Recently, structure-text contrastive learning has shown promising performance on text-attributed graphs by leveraging the complementary strengths of graph neural networks and language models. However, existing methods typically rely on homophily assumptions in similarity estimation and hard optimization objectives, which limit their applicability to heterophilic graphs. Although existing methods can mitigate heterophily through structural adjustments or neighbor aggregation, they usually treat textual embeddings as static targets, leading to suboptimal alignment. In this work, we identify multi-granular heterophily in text-attributed graphs, including complete heterophily, partial heterophily, and latent homophily, which makes structure-text alignment particularly challenging due to mixed, noisy, and missing semantic correlations. To achieve flexible and bidirectional alignment, we propose GCL-OT, a novel graph contrastive learning framework with optimal transport, equipped with tailored mechanisms for each type of heterophily. Specifically, for partial heterophily, we design a RealSoftMax-based similarity estimator to emphasize key neighbor-word interactions while easing background noise. For complete heterophily, we introduce a prompt-based filter that adaptively excludes irrelevant noise during optimal transport alignment. Furthermore, we incorporate OT-guided soft supervision to uncover potential neighbors with similar semantics, enhancing the learning of latent homophily. Theoretical analysis shows that GCL-OT can improve the mutual information bound and Bayes error guarantees. Extensive experiments on nine benchmarks show that GCL-OT outperforms state-of-the-art methods, demonstrating its effectiveness and robustness.

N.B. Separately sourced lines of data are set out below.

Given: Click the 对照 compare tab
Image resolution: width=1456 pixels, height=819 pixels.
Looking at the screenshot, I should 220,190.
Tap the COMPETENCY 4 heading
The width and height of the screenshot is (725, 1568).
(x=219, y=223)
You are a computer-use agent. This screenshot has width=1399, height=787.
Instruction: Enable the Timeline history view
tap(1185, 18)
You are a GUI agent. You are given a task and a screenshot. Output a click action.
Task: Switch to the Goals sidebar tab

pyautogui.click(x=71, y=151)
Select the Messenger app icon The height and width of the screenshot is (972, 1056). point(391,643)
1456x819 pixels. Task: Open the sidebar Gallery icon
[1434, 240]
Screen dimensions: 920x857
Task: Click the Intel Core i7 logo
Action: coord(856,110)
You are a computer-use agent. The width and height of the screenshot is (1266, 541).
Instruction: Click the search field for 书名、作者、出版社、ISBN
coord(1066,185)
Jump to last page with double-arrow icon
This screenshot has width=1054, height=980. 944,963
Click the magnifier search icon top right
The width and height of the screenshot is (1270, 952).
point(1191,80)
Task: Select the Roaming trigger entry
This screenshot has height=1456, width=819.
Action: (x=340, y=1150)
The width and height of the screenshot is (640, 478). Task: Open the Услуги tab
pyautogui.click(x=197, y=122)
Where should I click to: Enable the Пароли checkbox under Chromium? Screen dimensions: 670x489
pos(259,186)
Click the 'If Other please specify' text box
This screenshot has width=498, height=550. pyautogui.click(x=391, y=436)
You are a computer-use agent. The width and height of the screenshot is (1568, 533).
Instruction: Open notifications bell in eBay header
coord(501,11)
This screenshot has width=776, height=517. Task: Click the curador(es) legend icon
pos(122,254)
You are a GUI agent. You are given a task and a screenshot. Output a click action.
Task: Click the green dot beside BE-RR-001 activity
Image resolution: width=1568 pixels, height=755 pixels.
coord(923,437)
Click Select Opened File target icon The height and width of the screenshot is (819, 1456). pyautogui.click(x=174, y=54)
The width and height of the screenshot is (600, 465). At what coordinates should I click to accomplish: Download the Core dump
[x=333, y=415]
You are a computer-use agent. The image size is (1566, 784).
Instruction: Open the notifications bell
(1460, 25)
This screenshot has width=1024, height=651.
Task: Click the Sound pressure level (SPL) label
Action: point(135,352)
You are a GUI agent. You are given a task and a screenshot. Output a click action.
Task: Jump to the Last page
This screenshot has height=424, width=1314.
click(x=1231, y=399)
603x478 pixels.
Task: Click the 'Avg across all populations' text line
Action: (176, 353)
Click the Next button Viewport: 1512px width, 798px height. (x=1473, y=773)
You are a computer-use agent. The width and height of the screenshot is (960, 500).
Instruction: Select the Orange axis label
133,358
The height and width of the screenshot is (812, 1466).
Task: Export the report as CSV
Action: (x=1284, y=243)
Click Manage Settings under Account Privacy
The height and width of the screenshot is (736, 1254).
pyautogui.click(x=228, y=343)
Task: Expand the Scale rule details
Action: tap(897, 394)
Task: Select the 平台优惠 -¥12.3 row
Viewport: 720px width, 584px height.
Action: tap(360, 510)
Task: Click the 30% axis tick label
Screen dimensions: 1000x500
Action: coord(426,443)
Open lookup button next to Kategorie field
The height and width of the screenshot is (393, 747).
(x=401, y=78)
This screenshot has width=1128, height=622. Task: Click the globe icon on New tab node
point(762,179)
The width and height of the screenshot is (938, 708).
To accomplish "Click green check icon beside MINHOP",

翻译：近年来，结构-文本对比学习通过结合图神经网络与语言模型的互补优势，在文本属性图上展现出有前景的性能。然而，现有方法通常在相似性估计和硬优化目标中依赖同配性假设，这限制了其在异配图上的适用性。尽管现有方法可以通过结构调整或邻居聚合来缓解异配性，但它们通常将文本嵌入视为静态目标，导致对齐效果欠佳。在本工作中，我们识别了文本属性图中的多粒度异配性，包括完全异配性、部分异配性和潜在同配性，这使得由于语义关联的混合、嘈杂和缺失，结构-文本对齐尤为困难。为实现灵活且双向的对齐，我们提出了GCL-OT，一种基于最优传输的新型图对比学习框架，并为每种异配性类型配备了定制机制。具体而言，针对部分异配性，我们设计了一种基于RealSoftMax的相似性估计器，以强调关键邻居-词语交互，同时缓解背景噪声。对于完全异配性，我们引入了一种基于提示的过滤器，能在最优传输对齐过程中自适应地排除无关噪声。此外，我们融入了OT引导的软监督，以发现具有相似语义的潜在邻居，从而增强对潜在同配性的学习。理论分析表明，GCL-OT能够提升互信息下界并改善贝叶斯误差保证。在九个基准数据集上的大量实验表明，GCL-OT优于现有最先进方法，证明了其有效性和鲁棒性。